# When I connect in series two floating capacitors, one charged and the other not charged, does current flow?

Suppose I energize one capacitor by connecting it across a battery, allowing it to achieve some potential difference V0 across its plates, then disconnect it and allow both of its leads to float in air. Next I take a second identical capacitor, whose leads have recently been shorted together, and connect one of its leads to one of the leads of the first capacitor.
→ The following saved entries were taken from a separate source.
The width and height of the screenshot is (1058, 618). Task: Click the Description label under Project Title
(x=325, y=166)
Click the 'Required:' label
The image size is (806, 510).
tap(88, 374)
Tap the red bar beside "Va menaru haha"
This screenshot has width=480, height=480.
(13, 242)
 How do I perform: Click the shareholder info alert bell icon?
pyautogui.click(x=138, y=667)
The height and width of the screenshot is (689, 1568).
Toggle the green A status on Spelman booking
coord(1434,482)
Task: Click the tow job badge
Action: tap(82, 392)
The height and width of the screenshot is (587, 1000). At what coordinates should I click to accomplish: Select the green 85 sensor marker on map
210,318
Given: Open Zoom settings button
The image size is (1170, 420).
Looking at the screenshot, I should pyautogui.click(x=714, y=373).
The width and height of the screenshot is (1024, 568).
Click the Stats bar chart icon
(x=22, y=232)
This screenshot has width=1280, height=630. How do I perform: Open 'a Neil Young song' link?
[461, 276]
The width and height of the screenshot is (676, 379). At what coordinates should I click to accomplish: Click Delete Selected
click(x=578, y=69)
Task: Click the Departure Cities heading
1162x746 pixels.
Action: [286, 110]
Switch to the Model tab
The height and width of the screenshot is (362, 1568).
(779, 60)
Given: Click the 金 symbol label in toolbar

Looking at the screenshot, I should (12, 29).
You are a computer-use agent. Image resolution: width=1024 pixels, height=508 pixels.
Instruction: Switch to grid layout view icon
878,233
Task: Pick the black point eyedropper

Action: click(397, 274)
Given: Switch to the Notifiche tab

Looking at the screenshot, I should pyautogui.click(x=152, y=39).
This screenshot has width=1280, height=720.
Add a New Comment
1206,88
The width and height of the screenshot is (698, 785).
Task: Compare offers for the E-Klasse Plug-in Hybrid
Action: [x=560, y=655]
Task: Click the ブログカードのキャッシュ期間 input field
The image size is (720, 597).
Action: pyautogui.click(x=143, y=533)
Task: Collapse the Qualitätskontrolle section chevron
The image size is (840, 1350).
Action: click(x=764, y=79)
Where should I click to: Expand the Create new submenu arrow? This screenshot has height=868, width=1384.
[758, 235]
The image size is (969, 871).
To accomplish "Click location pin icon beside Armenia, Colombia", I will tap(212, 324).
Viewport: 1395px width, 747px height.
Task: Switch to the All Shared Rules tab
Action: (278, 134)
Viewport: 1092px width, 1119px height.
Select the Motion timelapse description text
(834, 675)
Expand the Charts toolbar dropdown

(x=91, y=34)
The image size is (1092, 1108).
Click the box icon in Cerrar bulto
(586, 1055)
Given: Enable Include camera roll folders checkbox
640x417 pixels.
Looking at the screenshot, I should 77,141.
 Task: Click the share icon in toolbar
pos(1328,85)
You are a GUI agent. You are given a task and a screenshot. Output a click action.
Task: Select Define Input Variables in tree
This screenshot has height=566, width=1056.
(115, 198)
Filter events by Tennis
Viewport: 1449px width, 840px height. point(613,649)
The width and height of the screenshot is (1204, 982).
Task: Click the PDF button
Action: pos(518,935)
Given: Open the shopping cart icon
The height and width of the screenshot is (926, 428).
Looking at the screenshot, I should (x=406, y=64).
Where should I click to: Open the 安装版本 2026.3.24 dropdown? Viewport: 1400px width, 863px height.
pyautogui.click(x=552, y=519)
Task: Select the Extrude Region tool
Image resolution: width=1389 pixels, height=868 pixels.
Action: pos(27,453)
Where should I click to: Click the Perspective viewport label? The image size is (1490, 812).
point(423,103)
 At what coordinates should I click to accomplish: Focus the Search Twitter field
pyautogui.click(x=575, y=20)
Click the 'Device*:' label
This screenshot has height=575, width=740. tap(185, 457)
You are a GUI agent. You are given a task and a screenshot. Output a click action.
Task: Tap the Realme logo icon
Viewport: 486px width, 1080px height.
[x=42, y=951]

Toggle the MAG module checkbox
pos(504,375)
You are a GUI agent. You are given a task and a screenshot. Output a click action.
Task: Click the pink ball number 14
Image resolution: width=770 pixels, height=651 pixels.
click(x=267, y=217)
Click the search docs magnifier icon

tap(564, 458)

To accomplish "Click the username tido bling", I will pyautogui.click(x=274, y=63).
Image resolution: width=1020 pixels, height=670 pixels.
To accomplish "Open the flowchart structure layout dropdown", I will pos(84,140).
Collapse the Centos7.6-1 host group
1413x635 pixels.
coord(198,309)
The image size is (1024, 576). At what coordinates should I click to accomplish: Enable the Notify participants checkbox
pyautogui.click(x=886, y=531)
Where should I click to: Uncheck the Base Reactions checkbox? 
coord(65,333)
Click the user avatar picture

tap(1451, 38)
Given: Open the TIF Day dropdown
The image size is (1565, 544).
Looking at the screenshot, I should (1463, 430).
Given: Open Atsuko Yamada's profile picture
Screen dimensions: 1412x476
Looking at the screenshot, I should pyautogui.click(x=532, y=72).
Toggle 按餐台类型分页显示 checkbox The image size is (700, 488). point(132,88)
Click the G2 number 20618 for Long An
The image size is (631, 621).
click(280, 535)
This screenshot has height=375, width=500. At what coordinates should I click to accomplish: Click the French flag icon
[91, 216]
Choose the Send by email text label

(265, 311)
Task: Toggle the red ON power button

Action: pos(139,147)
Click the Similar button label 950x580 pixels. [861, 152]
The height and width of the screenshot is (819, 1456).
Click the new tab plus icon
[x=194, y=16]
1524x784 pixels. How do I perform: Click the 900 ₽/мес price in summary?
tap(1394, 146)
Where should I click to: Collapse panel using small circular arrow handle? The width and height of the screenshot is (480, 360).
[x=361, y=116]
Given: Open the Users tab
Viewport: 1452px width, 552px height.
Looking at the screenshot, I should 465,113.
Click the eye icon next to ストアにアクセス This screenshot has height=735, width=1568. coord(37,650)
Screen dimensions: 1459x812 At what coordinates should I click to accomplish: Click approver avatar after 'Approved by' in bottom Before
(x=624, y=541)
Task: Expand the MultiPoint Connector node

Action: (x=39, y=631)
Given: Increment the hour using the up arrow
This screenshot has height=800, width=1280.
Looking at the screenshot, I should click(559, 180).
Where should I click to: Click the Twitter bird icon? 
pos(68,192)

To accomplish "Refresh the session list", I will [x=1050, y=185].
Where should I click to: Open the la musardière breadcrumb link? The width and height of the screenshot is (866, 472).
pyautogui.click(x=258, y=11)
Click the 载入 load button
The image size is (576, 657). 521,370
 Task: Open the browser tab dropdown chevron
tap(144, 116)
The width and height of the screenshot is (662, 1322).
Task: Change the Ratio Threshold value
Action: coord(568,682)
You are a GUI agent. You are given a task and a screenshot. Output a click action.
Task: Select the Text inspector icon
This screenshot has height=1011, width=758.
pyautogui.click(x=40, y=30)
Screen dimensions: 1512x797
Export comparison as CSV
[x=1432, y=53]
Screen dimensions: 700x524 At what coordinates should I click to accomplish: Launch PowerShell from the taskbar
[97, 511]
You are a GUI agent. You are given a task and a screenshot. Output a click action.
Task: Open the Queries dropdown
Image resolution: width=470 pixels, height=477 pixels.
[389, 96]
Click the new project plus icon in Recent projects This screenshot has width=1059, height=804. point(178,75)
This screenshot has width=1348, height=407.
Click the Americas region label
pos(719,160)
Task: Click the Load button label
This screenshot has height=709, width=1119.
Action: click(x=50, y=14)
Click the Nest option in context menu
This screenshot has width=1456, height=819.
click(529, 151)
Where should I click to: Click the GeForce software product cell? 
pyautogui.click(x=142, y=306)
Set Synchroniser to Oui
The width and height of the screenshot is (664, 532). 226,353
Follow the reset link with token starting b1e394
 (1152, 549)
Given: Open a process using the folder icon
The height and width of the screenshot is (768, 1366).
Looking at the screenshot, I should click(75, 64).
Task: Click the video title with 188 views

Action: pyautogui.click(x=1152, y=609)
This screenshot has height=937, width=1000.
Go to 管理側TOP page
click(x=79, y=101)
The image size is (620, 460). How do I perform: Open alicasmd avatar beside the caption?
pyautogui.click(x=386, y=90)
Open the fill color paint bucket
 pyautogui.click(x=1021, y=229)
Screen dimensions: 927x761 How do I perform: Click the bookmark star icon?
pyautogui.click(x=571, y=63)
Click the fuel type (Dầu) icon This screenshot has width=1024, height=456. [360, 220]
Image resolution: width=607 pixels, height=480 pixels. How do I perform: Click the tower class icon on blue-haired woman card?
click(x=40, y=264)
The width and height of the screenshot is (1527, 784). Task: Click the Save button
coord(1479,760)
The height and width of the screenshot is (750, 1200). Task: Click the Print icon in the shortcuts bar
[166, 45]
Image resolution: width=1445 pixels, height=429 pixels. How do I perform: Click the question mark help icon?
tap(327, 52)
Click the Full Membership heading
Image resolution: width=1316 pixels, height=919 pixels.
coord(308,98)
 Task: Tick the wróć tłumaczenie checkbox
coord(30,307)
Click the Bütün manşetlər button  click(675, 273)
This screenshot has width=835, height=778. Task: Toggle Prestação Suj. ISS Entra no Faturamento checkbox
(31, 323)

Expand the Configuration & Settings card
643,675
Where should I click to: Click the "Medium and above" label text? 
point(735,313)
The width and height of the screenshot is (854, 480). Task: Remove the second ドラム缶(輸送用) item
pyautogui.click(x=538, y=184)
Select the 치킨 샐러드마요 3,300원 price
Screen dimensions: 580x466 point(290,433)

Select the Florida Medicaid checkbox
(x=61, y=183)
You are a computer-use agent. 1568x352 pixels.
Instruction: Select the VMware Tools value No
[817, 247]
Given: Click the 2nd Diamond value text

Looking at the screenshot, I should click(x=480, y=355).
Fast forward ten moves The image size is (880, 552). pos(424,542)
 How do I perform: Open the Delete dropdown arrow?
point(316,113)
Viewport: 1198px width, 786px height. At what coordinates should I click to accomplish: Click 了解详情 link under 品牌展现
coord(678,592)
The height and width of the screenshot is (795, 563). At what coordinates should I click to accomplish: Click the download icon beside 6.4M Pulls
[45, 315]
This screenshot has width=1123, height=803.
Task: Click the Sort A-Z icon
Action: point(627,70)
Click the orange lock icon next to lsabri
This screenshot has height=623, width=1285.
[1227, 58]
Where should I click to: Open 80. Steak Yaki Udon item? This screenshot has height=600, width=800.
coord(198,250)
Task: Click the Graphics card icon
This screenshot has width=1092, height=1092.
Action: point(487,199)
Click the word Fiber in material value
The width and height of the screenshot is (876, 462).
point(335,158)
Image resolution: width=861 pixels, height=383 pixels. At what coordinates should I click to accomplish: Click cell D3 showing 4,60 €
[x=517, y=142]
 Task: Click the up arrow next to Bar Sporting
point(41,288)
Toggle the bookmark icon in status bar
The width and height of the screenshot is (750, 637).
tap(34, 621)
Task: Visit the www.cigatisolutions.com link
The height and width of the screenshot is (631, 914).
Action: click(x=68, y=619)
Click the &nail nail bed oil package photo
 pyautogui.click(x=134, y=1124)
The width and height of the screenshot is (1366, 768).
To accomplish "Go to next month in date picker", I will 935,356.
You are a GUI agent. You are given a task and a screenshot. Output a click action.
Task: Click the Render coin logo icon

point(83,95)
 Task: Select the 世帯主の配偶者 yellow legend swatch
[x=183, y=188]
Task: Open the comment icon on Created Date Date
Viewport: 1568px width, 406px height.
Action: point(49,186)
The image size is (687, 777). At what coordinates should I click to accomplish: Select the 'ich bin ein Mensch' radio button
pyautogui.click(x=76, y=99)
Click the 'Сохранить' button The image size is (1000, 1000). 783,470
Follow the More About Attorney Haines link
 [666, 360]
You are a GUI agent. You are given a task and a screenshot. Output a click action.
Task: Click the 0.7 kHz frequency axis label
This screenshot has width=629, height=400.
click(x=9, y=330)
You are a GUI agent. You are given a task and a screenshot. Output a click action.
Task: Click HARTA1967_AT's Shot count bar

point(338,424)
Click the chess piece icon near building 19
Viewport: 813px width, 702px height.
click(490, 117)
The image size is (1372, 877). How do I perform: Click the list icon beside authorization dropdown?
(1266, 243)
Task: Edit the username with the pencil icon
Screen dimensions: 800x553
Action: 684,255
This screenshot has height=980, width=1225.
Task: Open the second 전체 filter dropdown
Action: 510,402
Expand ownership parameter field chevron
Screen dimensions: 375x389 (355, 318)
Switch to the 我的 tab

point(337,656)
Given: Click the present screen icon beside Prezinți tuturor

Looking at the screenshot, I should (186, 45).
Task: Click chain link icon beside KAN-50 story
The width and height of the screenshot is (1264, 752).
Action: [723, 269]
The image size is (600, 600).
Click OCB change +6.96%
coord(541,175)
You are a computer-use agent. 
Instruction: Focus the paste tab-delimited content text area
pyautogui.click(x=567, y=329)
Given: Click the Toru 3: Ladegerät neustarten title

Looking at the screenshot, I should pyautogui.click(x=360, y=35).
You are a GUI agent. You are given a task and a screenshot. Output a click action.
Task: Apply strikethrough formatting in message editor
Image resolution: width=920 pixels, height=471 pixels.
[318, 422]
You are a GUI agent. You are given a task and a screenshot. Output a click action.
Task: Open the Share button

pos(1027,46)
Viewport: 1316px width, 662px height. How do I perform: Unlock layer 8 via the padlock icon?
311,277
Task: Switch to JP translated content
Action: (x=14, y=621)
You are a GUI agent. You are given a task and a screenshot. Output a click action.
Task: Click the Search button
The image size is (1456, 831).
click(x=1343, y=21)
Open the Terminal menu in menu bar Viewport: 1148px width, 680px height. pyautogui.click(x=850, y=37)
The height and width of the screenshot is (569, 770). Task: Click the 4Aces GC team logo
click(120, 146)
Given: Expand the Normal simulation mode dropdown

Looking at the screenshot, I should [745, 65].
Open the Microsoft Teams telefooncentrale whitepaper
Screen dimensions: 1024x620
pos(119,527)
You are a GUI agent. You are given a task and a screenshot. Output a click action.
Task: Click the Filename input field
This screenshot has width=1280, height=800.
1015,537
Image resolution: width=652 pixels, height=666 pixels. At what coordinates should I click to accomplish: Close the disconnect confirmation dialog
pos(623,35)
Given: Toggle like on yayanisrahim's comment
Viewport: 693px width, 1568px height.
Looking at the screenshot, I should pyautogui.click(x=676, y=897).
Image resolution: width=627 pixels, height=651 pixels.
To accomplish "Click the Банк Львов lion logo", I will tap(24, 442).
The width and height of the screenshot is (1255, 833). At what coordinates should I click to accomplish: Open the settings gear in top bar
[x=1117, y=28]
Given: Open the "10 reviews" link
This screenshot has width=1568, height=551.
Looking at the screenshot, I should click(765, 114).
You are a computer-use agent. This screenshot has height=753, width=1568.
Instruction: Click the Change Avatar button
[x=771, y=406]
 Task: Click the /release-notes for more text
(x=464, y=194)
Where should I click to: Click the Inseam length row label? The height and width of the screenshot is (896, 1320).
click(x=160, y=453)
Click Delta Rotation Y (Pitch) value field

If the charges on the plates of the first capacitor were +Q and -Q before connecting the two capacitors (and of course 0 on both plates of the second capacitor), how do the charges distribute themselves among the four plates of the two connected capacitors?

I have attempted to answer this for myself using the method of contributor Manisheath at the post How does instant charging of one plate affect the potential of the other plate of a floating capacitor?. What I get, with the charged capacitor on the left and the charge of +Q on the leftmost plate of the left capacitor, is

0|+Q -Q|0 ----------------------------------------- 0|0 0|0

where the "--------" line represents the wire connecting the two capacitors.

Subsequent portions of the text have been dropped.